For more than 30 years, textbook publishers have added to that financial burden by using their power in the market to drive up textbook costs through a variety of tactics. Three companies – Pearson, Cengage, and McGraw-Hill – control 80 percent of the college textbook market. These publishers have historically driven up prices by issuing new editions with limited changes and taking advantage of a captive market of students who cannot choose an alternative to the assigned textbook. The result is clear: the rapidly increasing cost of textbooks has students now spending over $3 billion of financial aid dollars each year on course materials.
In the internet age, students have found new ways to work around high textbook costs. The past decade has seen the creation of a thriving online marketplace that facilitates trading, renting, and selling of books. And, a growing movement of openly licensed textbooks that are free or can be printed at low cost are creating real competition for traditional publishers – and saving students hundreds of millions.

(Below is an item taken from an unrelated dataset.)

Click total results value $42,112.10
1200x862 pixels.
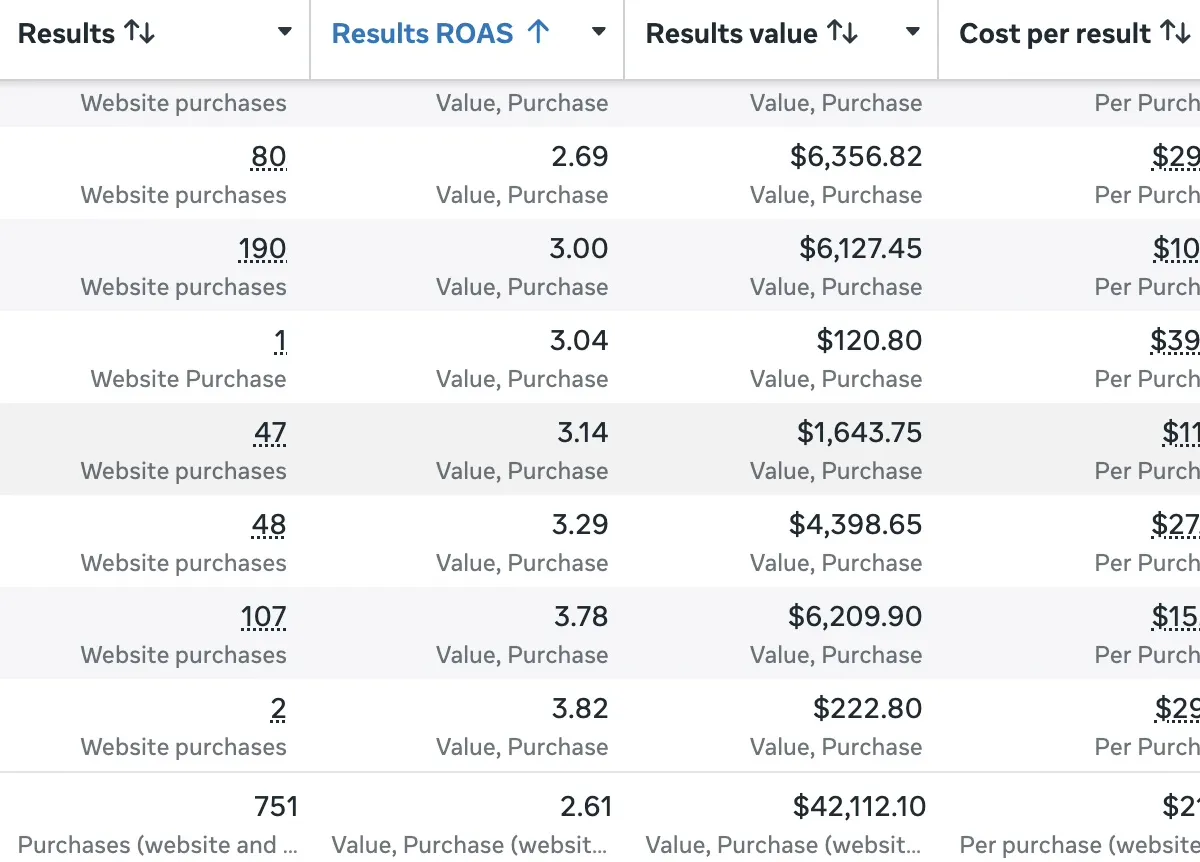(x=860, y=806)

Requiring students to purchase access codes for a proprietary publisher platform to submit homework or other course materials is crucial for publishers to stay relevant in this shifting marketplace. These codes lock students into high cost textbooks without significantly increasing educational value. Instead, students continue to struggle to afford critical educational material and often lose access to the materials at a later date. This is a continuation of the broken textbook market, not a radical solution. Rather than making changes that are more consumer-friendly, access codes are a last-ditch attempt from the publishing industry to maintain – and even strengthen – their monopoly.
To increase use of access codes, publishers have sought out partnerships with institutions to steer faculty into these products and automatically bill students for these materials. Variously known as inclusive access, innovative pricing, or other names specific to the publisher, contracts between publishers and institutions set in place the conditions and discounts under which students are automatically charged on their tuition bill via an opt-out charge for each assigned class material.